Si suggested, “We are now getting early evidence that, like the fruit fly shows in this study, the process may also be manifesting in the vertebrate nervous system. Our hypothesis is carrying us all the way to the vertebrate brain, illustrating that it may actually be universal.”
While screening the chaperone proteins in fruit flies, the team made another unexpected connection that potentially broadens the study’s relevance. Funes was the most striking, but not the only chaperone to affect memory. “Curiously, some of the memory-modulating Type III JDPs identified in this work have been linked to schizophrenia, a condition with symptoms that include deficits of episodic memory,” the authors stated. “If you look at the human version of these genes, they have surprisingly been implicated by genome-wide association studies in schizophrenia,” Patton said. “That’s not something we anticipated.”
Patton cautioned that the overlap does not mean schizophrenia is a “disease of chaperones,” but it opens the door to the possibility that the chaperones could be key factors, potentially acting as mediators. “At this stage, the mammalian functional orthologue of Funes is unknown,” the researchers further noted. “The identity and function of mammalian orthologue of Funes would be of considerable interest.”
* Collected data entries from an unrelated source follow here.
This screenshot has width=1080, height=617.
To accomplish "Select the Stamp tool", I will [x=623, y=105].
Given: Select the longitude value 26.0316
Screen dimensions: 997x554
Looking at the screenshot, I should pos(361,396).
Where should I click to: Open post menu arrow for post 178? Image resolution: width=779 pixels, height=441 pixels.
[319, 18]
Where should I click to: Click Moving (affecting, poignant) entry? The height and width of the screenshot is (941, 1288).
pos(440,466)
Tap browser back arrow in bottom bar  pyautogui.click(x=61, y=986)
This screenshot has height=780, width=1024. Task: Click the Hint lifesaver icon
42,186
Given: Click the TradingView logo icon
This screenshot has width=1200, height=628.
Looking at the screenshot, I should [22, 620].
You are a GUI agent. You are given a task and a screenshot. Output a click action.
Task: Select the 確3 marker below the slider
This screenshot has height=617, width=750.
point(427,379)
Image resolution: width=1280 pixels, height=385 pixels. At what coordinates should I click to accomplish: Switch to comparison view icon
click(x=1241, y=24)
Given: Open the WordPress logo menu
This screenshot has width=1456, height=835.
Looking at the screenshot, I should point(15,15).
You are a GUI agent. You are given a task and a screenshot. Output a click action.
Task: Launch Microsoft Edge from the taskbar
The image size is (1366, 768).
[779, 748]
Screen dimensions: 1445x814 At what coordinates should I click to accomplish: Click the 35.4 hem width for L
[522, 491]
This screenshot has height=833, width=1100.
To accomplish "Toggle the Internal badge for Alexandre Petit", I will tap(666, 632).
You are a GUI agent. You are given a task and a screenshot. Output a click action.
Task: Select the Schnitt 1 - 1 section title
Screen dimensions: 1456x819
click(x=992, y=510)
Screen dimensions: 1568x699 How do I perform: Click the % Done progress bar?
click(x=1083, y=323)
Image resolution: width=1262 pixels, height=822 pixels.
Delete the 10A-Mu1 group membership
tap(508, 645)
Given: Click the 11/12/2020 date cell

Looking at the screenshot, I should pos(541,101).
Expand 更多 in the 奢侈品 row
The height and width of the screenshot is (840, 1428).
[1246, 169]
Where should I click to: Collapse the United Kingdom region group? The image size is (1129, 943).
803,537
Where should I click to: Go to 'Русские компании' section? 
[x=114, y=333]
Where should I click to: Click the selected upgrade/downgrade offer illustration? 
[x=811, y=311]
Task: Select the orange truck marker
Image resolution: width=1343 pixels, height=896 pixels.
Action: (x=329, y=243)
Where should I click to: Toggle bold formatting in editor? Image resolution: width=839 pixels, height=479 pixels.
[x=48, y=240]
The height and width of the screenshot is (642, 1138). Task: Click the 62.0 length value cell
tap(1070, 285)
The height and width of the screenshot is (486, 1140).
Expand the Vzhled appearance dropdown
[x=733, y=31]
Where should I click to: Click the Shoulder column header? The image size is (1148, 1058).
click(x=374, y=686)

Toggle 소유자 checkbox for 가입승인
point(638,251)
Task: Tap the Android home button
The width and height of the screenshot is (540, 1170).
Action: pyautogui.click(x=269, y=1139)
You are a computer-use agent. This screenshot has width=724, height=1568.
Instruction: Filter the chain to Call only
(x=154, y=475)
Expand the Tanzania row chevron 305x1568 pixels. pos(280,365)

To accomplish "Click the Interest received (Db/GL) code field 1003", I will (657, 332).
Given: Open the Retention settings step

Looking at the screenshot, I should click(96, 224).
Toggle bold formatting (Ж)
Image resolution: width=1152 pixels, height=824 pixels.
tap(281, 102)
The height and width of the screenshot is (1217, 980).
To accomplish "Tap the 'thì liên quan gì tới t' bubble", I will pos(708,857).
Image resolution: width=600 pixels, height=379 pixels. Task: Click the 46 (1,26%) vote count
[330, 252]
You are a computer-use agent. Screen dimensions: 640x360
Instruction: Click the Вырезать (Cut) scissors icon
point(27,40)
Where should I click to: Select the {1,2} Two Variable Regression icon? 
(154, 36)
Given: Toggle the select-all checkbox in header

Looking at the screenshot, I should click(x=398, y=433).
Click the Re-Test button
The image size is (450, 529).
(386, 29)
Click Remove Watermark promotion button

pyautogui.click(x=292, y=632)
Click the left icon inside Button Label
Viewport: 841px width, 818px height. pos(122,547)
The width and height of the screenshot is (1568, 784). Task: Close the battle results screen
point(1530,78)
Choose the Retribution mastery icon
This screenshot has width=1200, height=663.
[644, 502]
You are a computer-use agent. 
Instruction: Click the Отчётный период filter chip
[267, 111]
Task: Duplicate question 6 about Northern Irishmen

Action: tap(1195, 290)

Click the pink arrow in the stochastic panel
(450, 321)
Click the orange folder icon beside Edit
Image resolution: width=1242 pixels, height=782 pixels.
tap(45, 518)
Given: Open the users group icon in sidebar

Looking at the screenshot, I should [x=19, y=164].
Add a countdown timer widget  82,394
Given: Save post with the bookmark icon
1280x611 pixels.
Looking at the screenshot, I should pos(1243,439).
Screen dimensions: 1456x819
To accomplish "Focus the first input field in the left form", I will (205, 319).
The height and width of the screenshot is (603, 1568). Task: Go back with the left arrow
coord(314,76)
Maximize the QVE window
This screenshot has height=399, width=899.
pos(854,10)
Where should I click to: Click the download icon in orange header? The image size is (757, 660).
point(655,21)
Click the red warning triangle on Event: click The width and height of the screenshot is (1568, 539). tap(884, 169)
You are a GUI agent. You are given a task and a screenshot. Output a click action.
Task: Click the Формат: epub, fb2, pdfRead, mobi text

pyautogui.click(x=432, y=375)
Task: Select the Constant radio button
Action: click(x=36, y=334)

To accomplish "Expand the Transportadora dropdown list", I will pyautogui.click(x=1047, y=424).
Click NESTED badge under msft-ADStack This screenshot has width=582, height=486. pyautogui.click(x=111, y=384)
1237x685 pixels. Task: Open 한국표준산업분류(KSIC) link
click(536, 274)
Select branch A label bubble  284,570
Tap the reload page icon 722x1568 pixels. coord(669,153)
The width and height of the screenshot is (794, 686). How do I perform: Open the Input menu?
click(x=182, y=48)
“Ultimately, chaperones may allow the brain to perceive, process, or store information about the outside world,” Si said. “And in diseases where we do not see the world as it is, like schizophrenia or bipolar disorder, we could imagine chaperones playing a role.”
“While it’s an unknown universe, it’s an exciting one, and we’ll see where we end up,” Si added. “What’s remarkable is that we’re now thinking about new ways to treat human diseases, and it all started by studying the sea slug, an organism that, compared to us, is relatively simple.”